These days, I get a ton of questions about what it means to do knowledge management, and how to hire knowledge managers. People often stuff so many responsibilities into the JD of your average knowledge manager that it's almost impossible to get someone who can do it all.
I find that credentials on paper only help me so much. In a Knowledge Manager, I'm looking for someone with really strong skills in critical thinking, synthesis, and problem solving who is willing to take a customer-service oriented approach. I've more or less figured out what to look for in people that I work with regularly to see who'd be a good fit.
Curiosity: People have to want to find out more, and always be looking for new information that they can apply to problems. Look for people whose reflex is to ask “Who else has done something like this?”, “How did it work?” or “How can I learn more?” Those people are more likely to start building on strengths and existing ideas, rather than re-inventing the wheel.
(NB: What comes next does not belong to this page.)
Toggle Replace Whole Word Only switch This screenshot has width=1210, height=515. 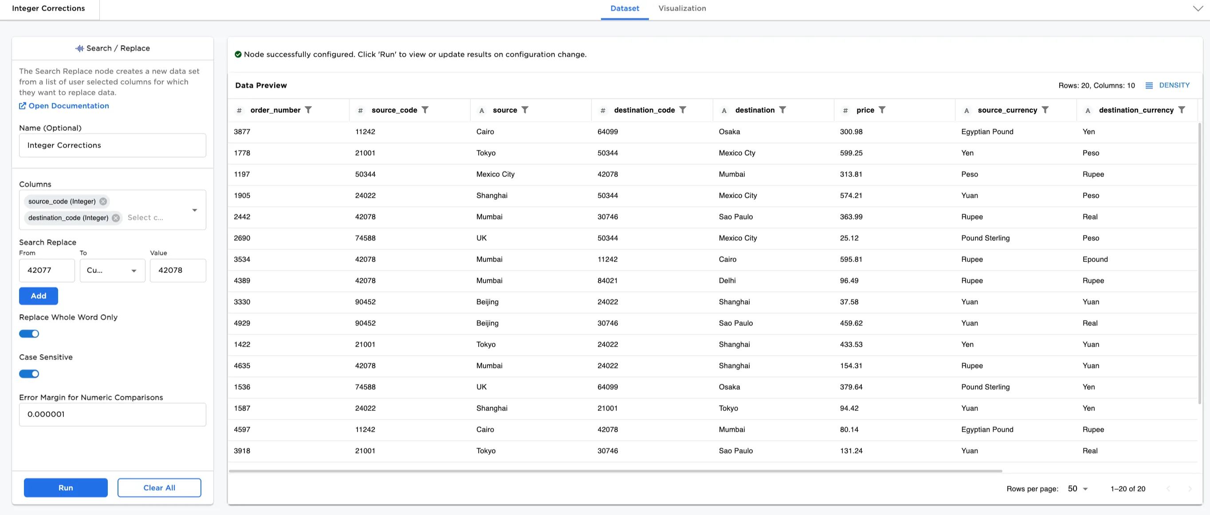29,334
Sociability: A key part of knowledge management is the network of people we exist in. Being able to tap into what they know, and share what we know with others who need it is critical to making KM systems work. Look for people who want to share ideas. The ones who ask “who else needs to know about this?” are a good place to start.
Citizenship: A lot of people think they’re trading off between KM and “real work”. The return on often comes outside of the team who generates the original idea, so there’s not always an incentive to take the time. But we all need information from others to do our jobs. Everyone needs to be putting what they’ve learned into the learning universe of the organization (this is where a well ordered platform is critical) so that everyone benefits. An attitude of organizational citizenship helps tremendously here.
Adaptiveness: Having information doesn’t do us much good if we don’t act on it. Look for people are willing to make changes based on new information. “What does this mean for my work?”, “How can I do this better?”, and “What do we change?” are the kinds of questions to look for.
But how do you identify those skills in an interview? I've started giving people writing tests where they take an evaluation and boil it down to an executive summary, key tags, and a list of audiences they would share it with. I've found that people who interview really well often struggle with this task, so it helps me winnow out candidates who don't have a good sense of audiences and priorties. But I'm anxious to hear other people's suggestions. What do you do to get the very best knowledge managers?